» Your objective
If a line in the data holds the string "will", list it.

» Material provided

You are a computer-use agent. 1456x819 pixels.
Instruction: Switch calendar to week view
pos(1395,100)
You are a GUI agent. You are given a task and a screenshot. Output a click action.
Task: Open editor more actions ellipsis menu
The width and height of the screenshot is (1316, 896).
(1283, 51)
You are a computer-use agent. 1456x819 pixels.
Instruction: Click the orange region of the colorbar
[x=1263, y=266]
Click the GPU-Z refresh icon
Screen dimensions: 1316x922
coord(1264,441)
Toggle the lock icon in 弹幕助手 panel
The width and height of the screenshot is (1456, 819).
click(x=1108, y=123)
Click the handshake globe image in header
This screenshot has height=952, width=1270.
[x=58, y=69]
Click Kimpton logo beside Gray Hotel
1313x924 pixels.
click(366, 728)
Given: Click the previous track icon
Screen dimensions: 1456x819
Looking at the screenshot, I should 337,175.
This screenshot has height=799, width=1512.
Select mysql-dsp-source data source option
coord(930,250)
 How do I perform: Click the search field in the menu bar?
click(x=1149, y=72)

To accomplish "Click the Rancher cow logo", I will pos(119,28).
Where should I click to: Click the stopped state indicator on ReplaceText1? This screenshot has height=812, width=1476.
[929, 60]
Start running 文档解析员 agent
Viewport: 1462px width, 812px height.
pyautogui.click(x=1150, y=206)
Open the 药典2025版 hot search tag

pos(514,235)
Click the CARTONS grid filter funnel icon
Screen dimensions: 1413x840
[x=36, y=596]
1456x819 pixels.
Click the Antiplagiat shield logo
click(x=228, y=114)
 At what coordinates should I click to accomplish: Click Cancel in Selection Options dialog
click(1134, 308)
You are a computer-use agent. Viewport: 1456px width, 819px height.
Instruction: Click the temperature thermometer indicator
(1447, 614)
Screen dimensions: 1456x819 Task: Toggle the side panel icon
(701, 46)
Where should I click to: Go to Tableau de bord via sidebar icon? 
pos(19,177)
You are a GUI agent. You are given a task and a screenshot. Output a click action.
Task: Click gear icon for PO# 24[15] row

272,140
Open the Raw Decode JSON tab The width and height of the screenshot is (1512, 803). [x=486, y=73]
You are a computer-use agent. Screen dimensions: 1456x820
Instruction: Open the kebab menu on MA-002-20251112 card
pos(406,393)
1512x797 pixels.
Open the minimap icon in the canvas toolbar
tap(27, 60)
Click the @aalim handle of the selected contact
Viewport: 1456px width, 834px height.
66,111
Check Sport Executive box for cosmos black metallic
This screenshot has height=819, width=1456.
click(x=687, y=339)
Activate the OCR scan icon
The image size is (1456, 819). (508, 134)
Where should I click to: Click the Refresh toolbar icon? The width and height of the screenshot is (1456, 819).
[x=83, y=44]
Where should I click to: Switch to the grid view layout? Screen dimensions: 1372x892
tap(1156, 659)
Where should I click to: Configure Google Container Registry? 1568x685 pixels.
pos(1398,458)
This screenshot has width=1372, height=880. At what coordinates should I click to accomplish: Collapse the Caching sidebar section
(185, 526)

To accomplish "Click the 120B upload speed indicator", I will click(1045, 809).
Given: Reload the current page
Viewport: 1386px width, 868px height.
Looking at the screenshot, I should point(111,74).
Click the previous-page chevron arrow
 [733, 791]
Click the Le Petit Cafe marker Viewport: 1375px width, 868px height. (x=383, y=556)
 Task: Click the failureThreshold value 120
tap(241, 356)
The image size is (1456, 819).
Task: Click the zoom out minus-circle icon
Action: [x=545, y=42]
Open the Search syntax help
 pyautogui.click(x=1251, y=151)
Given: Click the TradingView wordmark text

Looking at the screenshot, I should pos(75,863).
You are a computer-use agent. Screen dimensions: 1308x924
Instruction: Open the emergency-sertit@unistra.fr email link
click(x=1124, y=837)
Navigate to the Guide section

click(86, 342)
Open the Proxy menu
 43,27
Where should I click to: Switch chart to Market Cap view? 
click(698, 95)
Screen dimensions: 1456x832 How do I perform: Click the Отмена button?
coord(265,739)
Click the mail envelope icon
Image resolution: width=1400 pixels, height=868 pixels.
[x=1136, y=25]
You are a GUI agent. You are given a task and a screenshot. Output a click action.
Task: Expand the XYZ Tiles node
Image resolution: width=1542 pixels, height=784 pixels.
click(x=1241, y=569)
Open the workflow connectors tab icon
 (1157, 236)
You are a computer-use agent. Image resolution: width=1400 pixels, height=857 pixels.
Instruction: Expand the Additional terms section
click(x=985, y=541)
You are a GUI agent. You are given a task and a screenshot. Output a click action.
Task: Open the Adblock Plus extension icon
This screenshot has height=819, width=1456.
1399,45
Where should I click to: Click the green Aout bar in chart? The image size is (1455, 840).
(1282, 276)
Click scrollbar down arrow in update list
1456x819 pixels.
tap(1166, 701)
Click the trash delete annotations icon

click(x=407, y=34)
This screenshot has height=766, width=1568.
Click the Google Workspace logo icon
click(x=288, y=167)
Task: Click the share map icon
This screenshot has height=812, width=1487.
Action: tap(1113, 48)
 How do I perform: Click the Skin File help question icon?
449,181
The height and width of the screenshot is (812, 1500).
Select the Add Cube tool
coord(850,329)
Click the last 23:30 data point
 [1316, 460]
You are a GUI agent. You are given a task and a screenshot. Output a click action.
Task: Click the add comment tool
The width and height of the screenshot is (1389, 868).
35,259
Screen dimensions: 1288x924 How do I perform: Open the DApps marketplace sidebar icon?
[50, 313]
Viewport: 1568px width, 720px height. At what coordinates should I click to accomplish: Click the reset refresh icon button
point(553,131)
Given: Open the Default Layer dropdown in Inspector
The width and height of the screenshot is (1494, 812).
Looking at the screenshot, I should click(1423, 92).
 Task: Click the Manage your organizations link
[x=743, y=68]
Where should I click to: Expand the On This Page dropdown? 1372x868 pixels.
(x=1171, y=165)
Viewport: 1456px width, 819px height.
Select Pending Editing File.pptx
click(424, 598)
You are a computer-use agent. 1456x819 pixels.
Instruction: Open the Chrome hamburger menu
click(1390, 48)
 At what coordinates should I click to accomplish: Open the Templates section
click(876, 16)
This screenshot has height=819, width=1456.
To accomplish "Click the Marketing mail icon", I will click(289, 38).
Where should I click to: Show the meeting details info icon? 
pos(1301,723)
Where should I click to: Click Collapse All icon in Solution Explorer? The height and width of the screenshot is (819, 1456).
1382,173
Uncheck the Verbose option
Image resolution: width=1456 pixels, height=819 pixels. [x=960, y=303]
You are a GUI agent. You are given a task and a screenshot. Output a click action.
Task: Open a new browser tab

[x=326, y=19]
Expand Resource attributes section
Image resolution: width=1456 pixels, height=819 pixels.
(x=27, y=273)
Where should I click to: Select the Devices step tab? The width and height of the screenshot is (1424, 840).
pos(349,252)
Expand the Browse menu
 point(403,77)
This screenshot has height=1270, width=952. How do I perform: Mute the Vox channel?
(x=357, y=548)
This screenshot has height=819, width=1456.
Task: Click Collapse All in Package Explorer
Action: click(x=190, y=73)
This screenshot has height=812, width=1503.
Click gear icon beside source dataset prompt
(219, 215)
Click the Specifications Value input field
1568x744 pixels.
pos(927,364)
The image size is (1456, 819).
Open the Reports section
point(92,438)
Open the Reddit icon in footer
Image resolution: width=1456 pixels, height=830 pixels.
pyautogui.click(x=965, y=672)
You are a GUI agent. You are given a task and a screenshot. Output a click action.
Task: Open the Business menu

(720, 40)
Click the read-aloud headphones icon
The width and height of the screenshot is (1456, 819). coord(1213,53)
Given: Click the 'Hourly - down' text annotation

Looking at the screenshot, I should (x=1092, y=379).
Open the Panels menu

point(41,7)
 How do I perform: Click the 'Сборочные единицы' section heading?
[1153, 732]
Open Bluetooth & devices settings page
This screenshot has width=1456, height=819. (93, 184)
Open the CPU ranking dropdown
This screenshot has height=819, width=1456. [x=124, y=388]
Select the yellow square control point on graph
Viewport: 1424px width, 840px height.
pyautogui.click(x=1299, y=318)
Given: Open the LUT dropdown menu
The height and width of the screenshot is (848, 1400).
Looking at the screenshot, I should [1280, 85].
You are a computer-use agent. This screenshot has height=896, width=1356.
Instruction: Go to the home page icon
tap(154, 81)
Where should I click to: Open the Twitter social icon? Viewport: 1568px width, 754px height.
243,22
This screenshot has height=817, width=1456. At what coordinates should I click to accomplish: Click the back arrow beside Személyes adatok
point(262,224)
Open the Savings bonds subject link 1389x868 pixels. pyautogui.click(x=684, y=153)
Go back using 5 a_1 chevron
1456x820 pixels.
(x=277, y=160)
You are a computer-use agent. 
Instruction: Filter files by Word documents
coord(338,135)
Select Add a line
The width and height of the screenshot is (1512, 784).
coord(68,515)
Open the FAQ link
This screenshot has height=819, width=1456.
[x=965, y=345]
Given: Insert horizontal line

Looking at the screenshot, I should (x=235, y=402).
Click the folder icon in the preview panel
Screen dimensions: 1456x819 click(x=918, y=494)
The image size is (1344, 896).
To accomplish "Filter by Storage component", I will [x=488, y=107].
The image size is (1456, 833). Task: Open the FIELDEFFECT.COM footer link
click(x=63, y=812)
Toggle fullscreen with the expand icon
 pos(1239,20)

» Output for this exercise
To accomplish "Click the Rancher cow logo", I will pos(119,28).
To accomplish "Click the 120B upload speed indicator", I will click(1045, 809).
To accomplish "Click the Marketing mail icon", I will click(289, 38).
To accomplish "Filter by Storage component", I will [x=488, y=107].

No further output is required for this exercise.